## What the task requires
Extend the passage on corporate collection of personal data, starting after its final sentence.

## Exercise passage
Segment Open

Corporate collection of
personal data

You don't even have to buy anything over the Internet to get caught up in the corporate data collection game. Your browser, its plug-ins and other software programs on your computer make you an unwitting player. Simply viewing a Web page can get you involved.

A major culprit is spyware, including the programs Radiate and Aureate. One of these might be operating on your computer right now.

A program that was in the spotlight a few years ago is RealJukeBox from RealNetworks. An early version sent details of users' music downloads back to head office through the user's Internet connection. Not surprisingly, many people resented this, and RealNetworks disabled the feature.

The controversy resurfaced when Steve Gibson of Gibson Research discovered that another RealNetworks program, RealDownload, was sending his name and email address too. If you're up for the technical details, they're here.

Doubleclick is an agency supplying targeted banner ads to sites. It uses cookies, and because it runs the advertising on a very large number of sites, it collects a lot of data and gets accurate profiles of users.

Segment Closed

Saved data entries:
Segment Open

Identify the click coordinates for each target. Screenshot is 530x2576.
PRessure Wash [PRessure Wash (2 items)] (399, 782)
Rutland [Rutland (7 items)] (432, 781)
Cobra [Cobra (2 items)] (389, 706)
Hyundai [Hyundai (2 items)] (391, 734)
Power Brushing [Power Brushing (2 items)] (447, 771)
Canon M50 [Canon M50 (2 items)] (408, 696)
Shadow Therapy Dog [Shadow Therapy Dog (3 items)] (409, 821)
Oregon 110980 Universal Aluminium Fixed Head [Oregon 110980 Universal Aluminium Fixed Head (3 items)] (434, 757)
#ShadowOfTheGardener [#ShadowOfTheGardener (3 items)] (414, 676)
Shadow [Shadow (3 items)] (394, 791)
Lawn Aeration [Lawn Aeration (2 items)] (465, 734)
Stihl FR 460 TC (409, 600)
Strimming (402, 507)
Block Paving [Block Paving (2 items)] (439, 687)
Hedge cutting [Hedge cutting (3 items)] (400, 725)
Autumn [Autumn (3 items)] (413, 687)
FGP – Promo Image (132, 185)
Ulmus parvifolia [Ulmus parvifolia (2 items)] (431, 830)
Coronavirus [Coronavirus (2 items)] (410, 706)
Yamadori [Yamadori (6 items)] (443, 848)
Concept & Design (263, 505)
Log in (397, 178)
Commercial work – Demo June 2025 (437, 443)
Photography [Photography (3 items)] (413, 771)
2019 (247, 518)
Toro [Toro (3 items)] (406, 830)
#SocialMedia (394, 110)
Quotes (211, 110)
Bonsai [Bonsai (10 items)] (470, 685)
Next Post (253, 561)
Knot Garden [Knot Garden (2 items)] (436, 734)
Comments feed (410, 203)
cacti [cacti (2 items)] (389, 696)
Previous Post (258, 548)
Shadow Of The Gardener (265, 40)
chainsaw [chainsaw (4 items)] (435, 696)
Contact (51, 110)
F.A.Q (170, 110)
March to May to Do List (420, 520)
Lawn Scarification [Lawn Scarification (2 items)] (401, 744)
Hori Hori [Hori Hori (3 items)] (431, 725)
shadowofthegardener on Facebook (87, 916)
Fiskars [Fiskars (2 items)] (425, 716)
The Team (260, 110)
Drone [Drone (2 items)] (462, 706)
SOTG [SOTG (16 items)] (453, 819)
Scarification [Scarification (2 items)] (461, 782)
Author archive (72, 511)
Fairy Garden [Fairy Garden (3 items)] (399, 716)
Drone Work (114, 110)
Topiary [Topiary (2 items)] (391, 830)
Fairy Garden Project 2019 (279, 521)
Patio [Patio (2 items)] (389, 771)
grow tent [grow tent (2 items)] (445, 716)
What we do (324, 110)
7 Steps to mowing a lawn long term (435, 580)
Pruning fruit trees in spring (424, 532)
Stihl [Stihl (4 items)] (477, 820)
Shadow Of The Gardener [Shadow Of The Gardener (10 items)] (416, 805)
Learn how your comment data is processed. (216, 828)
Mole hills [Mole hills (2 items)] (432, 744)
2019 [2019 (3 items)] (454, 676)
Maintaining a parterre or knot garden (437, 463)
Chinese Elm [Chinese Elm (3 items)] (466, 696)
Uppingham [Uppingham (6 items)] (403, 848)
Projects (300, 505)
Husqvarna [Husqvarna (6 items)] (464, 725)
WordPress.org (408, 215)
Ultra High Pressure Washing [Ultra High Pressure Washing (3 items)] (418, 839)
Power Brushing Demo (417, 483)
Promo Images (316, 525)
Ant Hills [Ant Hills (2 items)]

Segment Closed

## Output of the task
Doubleclick then decided to go one step further and tie in the data with users' real names and addresses from shopping transactions - but finally backed down.

Corporations like to collect statistics from friendly sites that aren't their own. To do this they ask the site webmaster to plant Web bugs on the pages. These are innocuous files, often tiny graphics, but they're held on the server of the corporation rather than the site. So each time a page containing a bug is accessed, the corporation gets an entry on its server logs showing the visitor's IP address. They can be used in HTML emails too.